Kate goes to the sick bay where Ben is being treated and donates her blood because she is a universal donor. She strikes up a conversation with Ben's father, Roger (Jon Gries), who is upset that Ben stole his keys and freed Sayid from the jail. Once it becomes clear that Ben will succumb to his injuries without further intervention, Kate decides to take Ben to the Others, the island's native population.
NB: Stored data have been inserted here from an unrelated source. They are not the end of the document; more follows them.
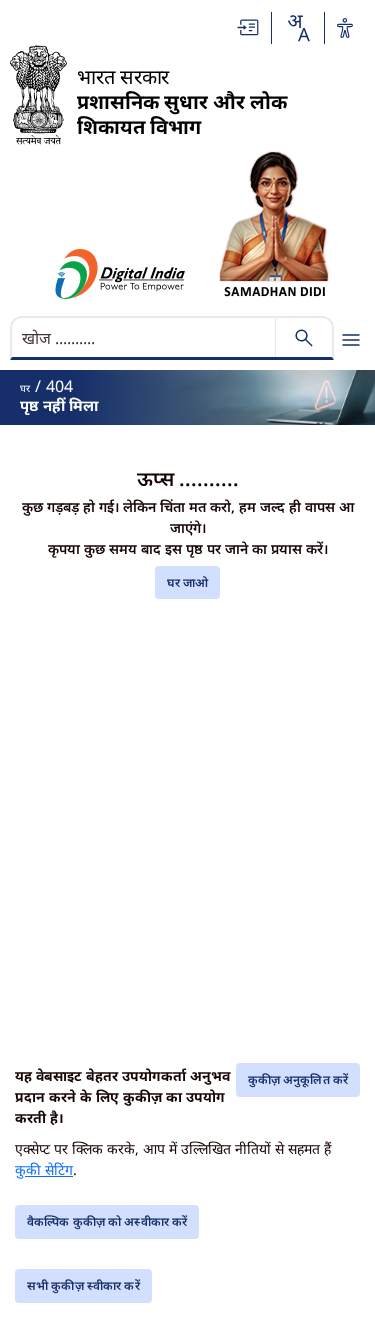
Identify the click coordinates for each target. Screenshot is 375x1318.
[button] (249, 27)
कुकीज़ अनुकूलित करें (298, 1079)
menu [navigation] (351, 340)
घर (25, 388)
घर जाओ (188, 582)
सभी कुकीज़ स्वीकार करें (83, 1285)
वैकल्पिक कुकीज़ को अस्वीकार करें (107, 1221)
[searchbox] (145, 338)
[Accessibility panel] (345, 28)
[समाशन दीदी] (274, 224)
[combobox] (298, 28)
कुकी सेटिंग (44, 1169)
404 (59, 386)
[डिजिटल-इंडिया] (120, 274)
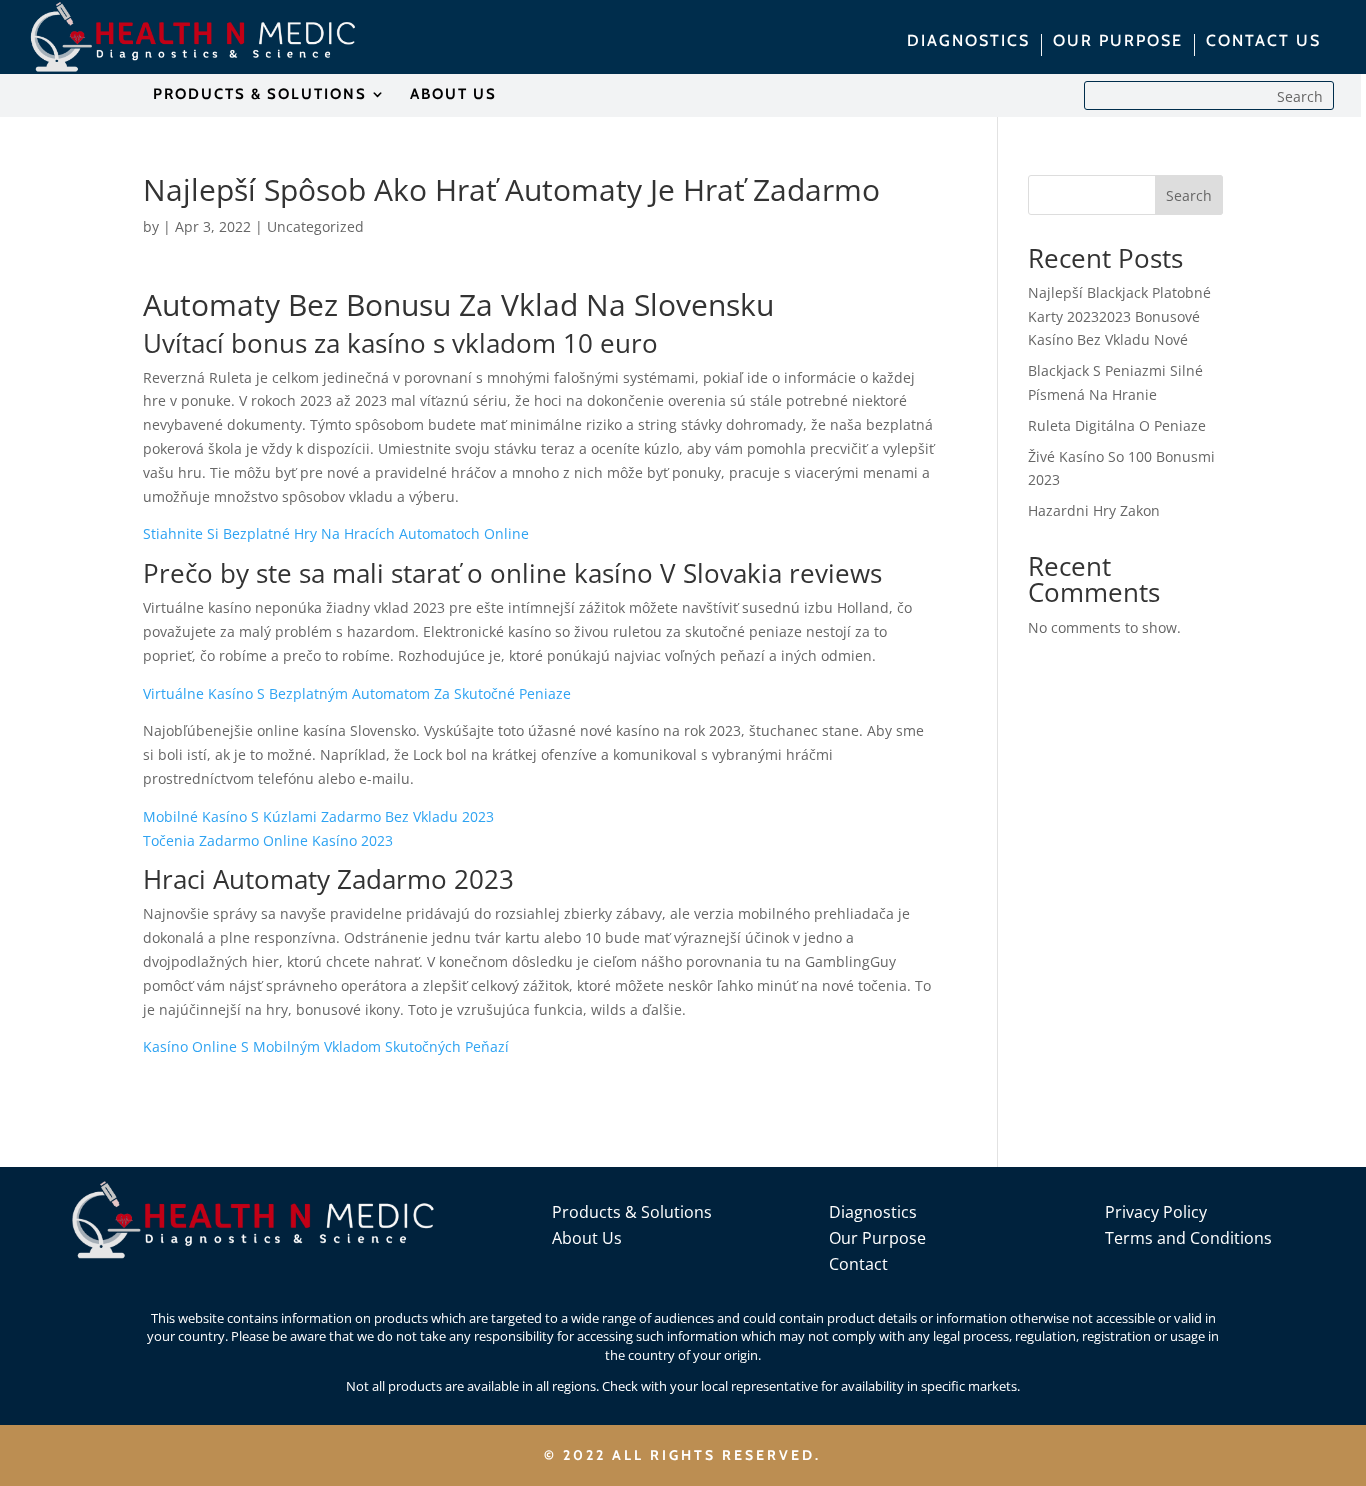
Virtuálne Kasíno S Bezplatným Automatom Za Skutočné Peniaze (357, 693)
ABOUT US (453, 95)
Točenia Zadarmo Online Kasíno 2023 (268, 840)
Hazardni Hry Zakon (1094, 510)
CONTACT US (1263, 42)
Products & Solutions (632, 1212)
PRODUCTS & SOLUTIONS (260, 95)
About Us (587, 1238)
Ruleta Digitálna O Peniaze (1117, 425)
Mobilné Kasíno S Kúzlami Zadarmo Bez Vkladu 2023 (318, 816)
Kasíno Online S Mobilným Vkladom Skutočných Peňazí (326, 1046)
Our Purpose (877, 1238)
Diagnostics (873, 1212)
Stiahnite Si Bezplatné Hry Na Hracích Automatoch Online (336, 533)
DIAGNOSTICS (968, 42)
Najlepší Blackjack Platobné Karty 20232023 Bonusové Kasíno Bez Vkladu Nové (1119, 316)
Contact (858, 1264)
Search (1189, 195)
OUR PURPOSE (1118, 42)
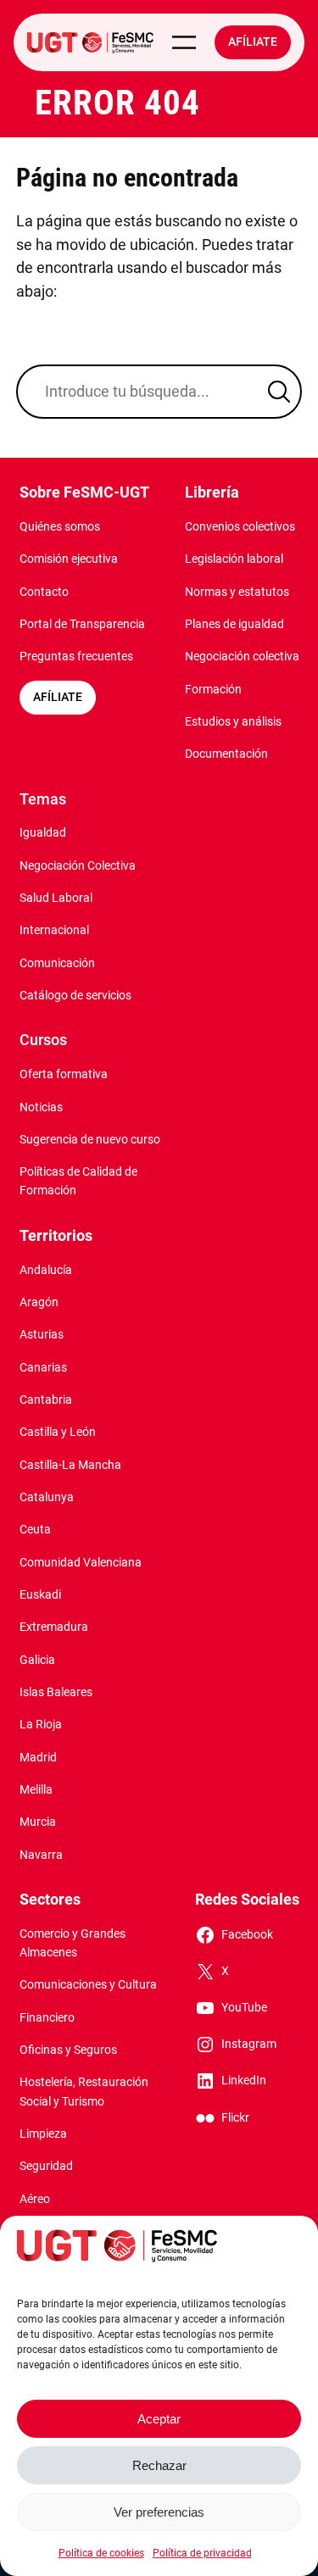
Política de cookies (101, 2553)
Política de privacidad (202, 2553)
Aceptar (159, 2419)
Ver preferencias (159, 2512)
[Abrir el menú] (184, 42)
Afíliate (252, 42)
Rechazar (159, 2465)
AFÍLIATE (57, 697)
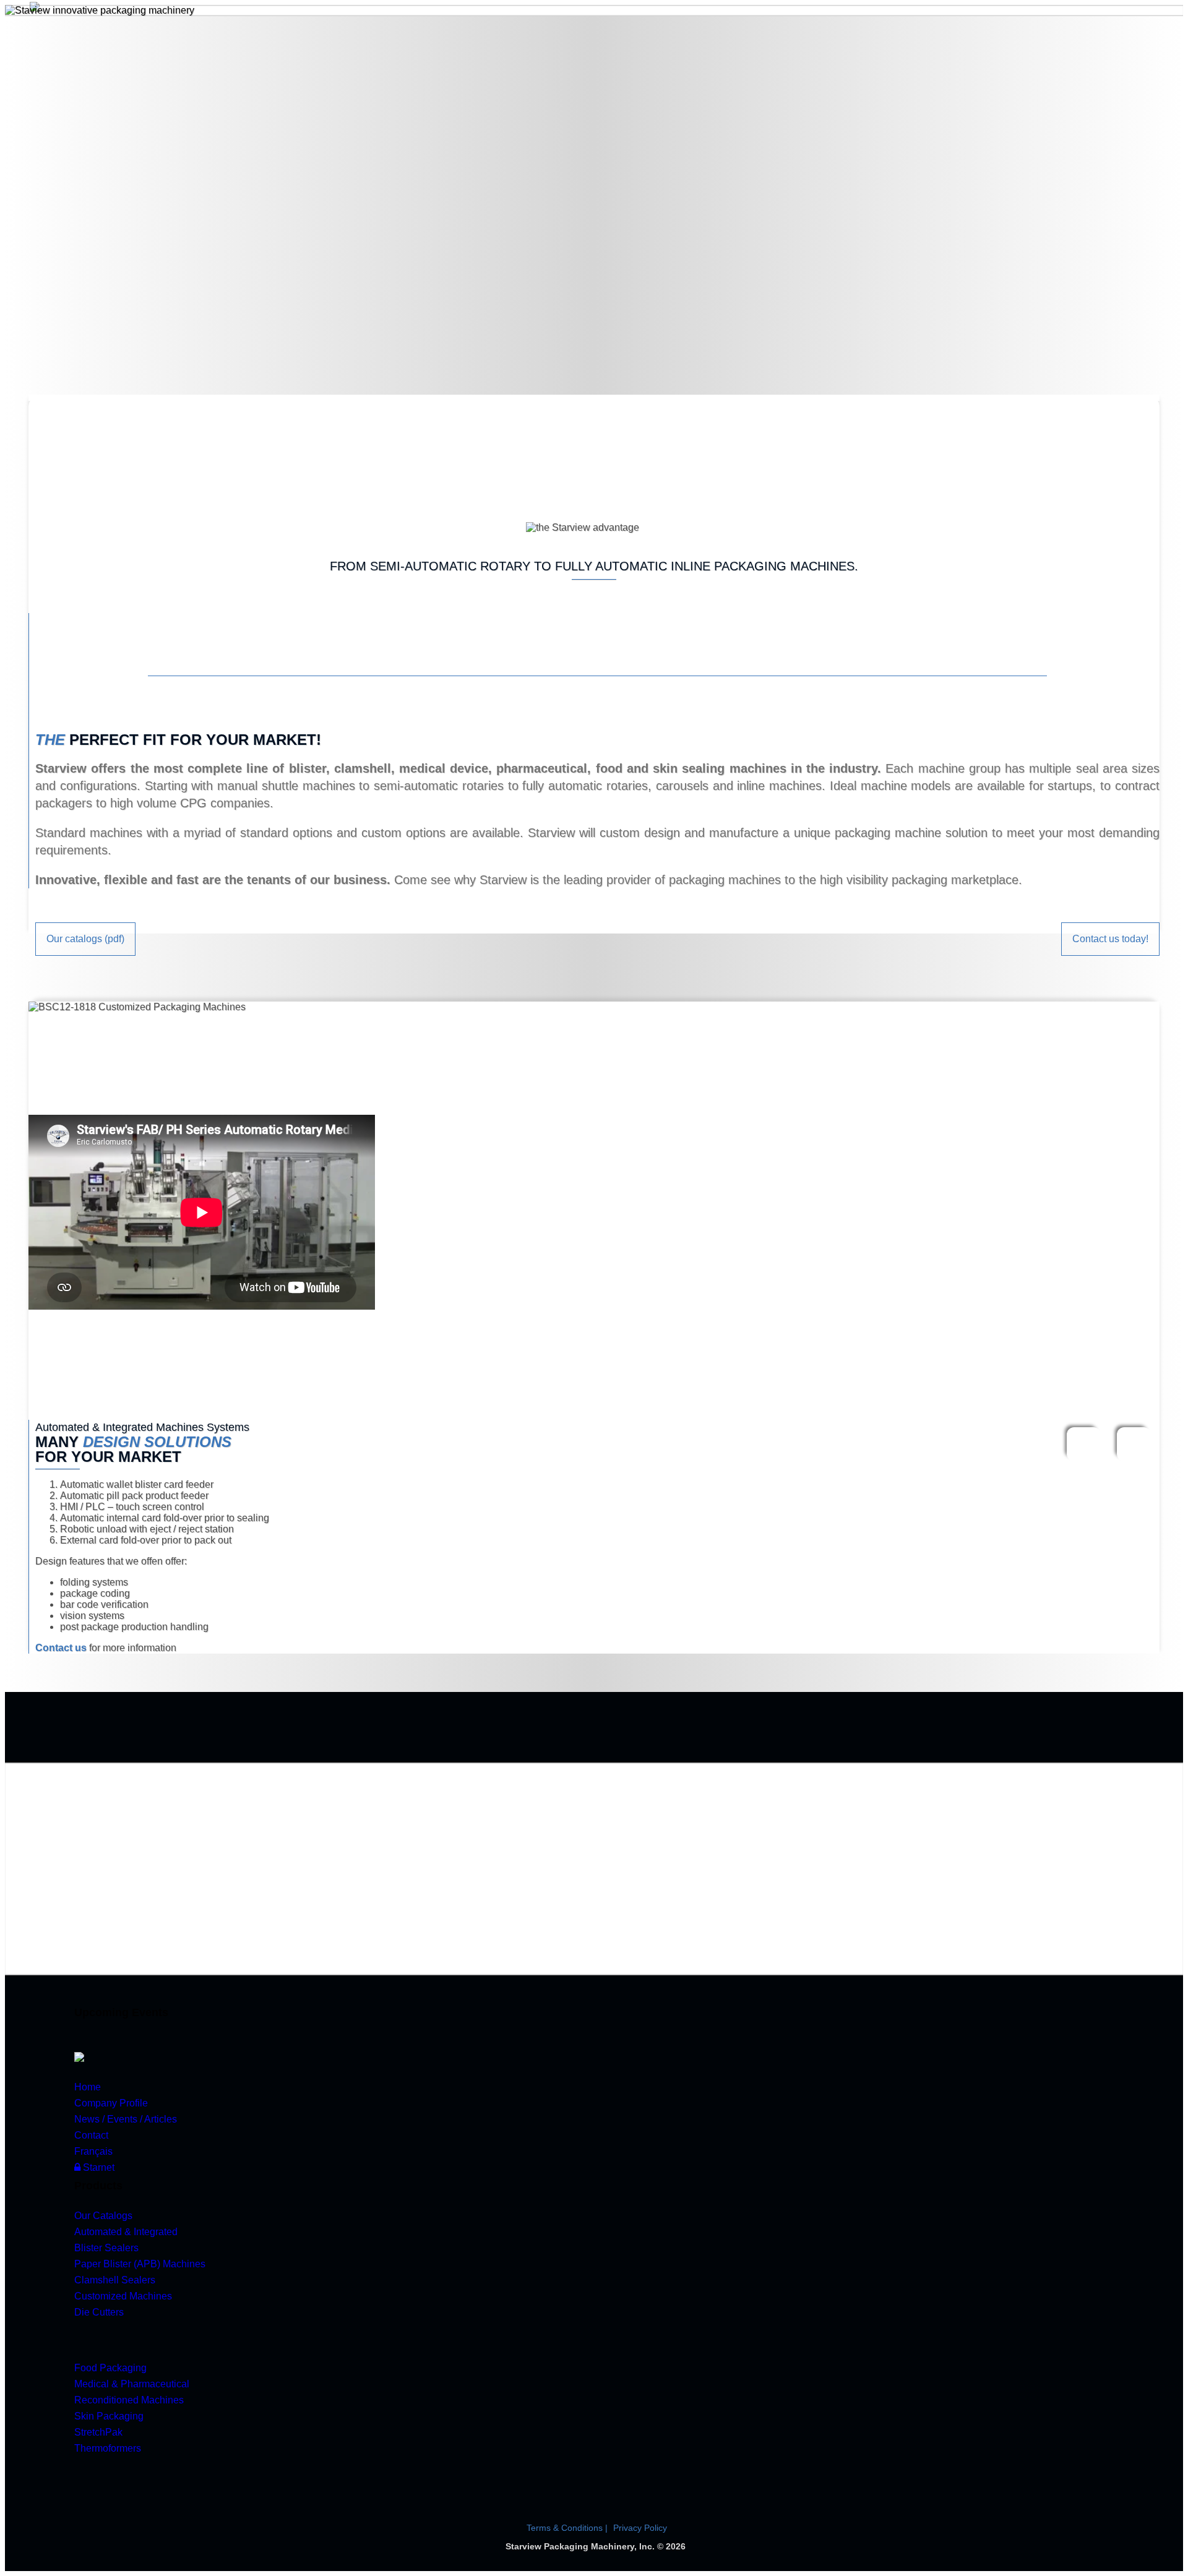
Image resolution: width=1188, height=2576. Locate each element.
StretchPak (98, 2432)
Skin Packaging (109, 2416)
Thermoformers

Sawyer comes to Kate's aid and they bring Ben to Richard Alpert (Nestor Carbonell), who warns them that if he treats Ben, he will not remember what has happened and will never be the same again. They agree anyway. Another Other urges Richard to inform "Ellie" of his intentions and implies that "Charles" will not be pleased if he finds out, but Richard says he doesn't answer to either of them. Richard then carries Ben into the temple. (Note: Originally seen in This Place is Death.)

===2007===
After being knocked out unconscious by Sun, (Note: As depicted in Namaste.) Ben (Michael Emerson) wakes up in the infirmary, (Note: Ben was depicted being in the infirmary in The Life and Death of Jeremy Bentham.) and is greeted by John Locke (Terry O'Quinn), who welcomes him back to "the land of the living".